C’est une équipe du Portugal amoindrie mais surtout métamorphosée après le décès fin février de son gardien Alfredo Quintana qui arrive ce mercredi à Montpellier afin de participer pour la 1ère fois de son histoire à un Tournoi de Qualification Olympique. Face à la Tunisie, la Croatie et la France, le défi est de taille, surtout dans les circonstances actuelles mais Paulo Pereira, l’entraîneur national entend bien le relever.

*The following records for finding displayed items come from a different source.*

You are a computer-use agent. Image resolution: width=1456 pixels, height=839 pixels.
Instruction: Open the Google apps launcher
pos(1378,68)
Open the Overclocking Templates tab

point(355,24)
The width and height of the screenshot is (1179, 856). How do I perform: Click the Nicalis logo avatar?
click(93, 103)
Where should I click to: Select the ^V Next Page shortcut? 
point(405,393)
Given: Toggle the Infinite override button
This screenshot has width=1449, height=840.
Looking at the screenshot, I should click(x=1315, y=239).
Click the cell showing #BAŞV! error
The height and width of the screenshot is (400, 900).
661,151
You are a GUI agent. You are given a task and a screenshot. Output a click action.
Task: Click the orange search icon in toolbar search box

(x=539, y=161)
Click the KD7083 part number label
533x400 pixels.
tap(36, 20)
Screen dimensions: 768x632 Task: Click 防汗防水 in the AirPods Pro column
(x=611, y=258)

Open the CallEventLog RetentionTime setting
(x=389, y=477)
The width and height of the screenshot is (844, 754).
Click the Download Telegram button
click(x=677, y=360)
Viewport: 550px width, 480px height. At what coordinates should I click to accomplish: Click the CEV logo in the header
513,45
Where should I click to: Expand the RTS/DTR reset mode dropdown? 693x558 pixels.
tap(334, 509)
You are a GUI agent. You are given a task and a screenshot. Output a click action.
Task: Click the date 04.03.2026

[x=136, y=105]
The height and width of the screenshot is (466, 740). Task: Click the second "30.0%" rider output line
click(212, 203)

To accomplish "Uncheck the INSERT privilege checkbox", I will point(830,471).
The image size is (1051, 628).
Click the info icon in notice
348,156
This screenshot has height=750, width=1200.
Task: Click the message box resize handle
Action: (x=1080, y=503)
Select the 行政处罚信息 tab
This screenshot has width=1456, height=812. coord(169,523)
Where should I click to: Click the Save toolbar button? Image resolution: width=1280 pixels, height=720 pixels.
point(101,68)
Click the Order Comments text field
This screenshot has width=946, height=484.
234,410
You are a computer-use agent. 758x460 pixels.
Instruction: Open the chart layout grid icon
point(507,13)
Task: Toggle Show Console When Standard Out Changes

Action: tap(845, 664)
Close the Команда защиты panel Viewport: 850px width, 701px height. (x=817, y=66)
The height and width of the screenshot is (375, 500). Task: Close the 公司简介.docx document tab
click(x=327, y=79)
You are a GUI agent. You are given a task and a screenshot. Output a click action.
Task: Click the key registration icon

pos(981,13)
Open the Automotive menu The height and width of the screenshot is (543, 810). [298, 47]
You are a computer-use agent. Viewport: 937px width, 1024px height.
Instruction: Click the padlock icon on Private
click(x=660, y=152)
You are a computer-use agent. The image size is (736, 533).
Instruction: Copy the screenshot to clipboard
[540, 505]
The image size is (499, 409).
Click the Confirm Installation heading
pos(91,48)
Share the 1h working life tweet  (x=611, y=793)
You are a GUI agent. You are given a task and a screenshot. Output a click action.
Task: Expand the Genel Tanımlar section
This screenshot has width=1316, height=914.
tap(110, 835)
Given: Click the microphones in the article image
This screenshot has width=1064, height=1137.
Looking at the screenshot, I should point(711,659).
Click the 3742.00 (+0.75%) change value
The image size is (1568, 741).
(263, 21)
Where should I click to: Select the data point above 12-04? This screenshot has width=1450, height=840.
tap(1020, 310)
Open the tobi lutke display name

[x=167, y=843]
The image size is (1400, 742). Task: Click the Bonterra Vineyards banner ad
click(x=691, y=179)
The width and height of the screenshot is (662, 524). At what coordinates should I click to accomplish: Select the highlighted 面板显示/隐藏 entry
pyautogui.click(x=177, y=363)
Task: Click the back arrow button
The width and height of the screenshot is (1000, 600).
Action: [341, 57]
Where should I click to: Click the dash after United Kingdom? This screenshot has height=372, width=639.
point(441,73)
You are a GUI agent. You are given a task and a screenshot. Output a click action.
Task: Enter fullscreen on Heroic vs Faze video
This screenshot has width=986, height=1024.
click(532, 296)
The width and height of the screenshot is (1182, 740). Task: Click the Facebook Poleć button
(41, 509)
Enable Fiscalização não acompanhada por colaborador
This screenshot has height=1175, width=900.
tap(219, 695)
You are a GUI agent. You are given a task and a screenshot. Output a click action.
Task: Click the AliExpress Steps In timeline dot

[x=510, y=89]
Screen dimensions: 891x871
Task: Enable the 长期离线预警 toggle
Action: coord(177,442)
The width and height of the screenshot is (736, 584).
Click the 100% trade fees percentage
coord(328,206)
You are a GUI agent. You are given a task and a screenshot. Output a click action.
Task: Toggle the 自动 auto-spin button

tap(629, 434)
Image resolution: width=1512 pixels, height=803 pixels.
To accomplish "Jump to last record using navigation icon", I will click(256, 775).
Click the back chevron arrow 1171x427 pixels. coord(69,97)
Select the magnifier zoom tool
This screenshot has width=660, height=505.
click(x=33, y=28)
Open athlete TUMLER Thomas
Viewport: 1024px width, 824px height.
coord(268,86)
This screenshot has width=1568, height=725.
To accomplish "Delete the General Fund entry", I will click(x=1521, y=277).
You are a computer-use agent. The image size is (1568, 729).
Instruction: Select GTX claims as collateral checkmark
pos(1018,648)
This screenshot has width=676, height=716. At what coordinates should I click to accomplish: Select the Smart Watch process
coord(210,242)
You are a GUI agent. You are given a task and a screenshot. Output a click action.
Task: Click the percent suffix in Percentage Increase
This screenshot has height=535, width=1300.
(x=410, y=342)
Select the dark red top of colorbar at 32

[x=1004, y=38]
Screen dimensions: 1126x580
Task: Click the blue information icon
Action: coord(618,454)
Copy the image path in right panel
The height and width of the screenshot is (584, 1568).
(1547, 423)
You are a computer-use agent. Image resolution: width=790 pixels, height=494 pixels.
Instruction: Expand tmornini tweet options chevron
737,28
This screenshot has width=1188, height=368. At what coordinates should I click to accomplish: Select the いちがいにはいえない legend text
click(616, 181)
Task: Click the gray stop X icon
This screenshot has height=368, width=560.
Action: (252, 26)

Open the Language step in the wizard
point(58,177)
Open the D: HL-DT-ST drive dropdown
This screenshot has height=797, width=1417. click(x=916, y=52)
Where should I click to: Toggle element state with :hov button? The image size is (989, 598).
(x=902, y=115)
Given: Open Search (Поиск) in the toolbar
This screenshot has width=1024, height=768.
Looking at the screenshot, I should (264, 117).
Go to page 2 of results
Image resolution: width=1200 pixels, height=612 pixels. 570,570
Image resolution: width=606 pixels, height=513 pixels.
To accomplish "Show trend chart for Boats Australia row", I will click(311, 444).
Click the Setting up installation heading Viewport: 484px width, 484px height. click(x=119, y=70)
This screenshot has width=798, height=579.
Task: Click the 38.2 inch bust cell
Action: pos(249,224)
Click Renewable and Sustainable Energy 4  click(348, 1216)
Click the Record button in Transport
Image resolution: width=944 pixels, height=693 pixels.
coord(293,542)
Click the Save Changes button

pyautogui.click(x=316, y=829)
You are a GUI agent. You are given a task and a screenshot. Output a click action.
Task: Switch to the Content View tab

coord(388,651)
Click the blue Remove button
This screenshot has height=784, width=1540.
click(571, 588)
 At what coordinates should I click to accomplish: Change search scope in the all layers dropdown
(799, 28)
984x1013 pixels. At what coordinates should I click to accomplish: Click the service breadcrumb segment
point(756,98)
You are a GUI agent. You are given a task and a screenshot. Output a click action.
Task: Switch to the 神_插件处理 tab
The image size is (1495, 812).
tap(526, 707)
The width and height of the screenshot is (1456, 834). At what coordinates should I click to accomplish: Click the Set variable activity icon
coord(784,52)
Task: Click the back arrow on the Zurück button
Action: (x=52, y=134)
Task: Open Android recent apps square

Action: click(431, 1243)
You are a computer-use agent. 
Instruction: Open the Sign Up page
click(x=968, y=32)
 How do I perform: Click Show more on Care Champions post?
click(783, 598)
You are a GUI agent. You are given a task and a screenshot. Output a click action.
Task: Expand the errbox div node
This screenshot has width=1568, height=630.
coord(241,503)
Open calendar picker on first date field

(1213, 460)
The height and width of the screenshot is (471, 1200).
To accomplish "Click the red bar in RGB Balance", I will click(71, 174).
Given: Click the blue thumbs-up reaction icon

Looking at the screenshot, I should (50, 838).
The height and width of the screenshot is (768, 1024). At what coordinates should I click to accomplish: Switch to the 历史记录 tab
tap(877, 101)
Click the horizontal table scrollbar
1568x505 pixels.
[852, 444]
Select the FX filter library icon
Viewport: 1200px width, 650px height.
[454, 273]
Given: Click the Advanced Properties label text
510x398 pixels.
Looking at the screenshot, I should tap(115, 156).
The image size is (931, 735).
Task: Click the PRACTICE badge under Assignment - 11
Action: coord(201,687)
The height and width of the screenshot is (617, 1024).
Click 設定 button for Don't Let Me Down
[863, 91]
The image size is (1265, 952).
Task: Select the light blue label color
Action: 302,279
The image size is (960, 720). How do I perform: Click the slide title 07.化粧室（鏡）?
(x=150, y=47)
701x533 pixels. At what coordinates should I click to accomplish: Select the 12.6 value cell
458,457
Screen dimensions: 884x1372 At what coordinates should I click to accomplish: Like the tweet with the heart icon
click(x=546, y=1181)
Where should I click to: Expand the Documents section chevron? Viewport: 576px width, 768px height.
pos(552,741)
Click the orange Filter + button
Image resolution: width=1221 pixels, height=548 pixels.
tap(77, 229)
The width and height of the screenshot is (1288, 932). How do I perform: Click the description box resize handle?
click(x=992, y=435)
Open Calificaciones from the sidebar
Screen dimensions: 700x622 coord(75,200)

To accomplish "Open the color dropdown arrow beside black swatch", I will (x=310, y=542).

S’entretenir avec Paulo Pereira, c’est avant tout échanger avec un passionné. Un passionné de sport en général et de handball en particulier. Le quinquagénaire dirige l’équipe nationale du Portugal depuis l’été 2016 après avoir entraîné le FC Porto, Cangas en Espagne puis les équipes féminines d’Angola et de Tunisie. Moins de cinq ans se sont écoulés et le travail a payé puisque jamais dans son histoire, le hand lusitanien n’avait atteint un pareil niveau couronné par quelques succès mémorables et une 6ème place à l’Euro 2020. Un mois et demi après s’être classé 10ème au Mondial égyptien, le Portugal joue sa qualification pour les J.O de Tokyo, à Montpellier avec comme adversaires, la France, la Croatie et la Tunisie. Tout aurait été tellement enjoué, si cette "Seleçao", il y a très exactement douze jours, n’avait pas perdu l’un des siens. Le gardien Alfredo Quintana, décédé à 32 ans des suites d’un arrêt cardiaque pendant un entraînement avec son club, le FC Porto. 

Paulo, avec la disparition d’Alfredo Quintana, c’est une période très particulière que vous vivez...
C’est malheureusement la dure réalité de la vie. Il y a des moments de joie que nous aimons partager ensemble et des injustices. A mon niveau, il y a encore une semaine, je ne cessais de penser à ce qui était arrivé mais il faut vite reprendre le dessus. C’est difficile mais on doit être fort et surtout respecter les joueurs qui sont les acteurs principaux. 

Comment s’est déroulée la prise de contact avec vos joueurs ?
On sent qu’ils souffrent en silence. Vous imaginez dix d’entre eux évoluent au FC Porto et Alfredo était leur partenaire en club. Mais d’un autre côté et on en a parlé longuement ce lundi, on doit revenir à une vie normale… pour nous et surtout pour lui. Quintana est dans notre mémoire, nous ne l’oublierons jamais et quoi qu’il se passe, il sera avec nous. Et si on réalise quelque chose de bien, ce sera aussi grâce à lui. 

La réalité sportive, c’est aussi l’absence de votre 2ème gardien, Humberto Gomes, le vétéran (43 ans) de l’équipe…
On sait que c’est un poste où l’expérience est un énorme facteur et on va devoir faire confiance à trois jeunes gardiens (voir plus bas). Ils vont devoir prendre ce qu’il leur arrive comme une belle opportunité pour aider l’équipe. C’est l’avenir de notre handball, ils auront c’est vrai, très rapidement, une lourde responsabilité à assumer. 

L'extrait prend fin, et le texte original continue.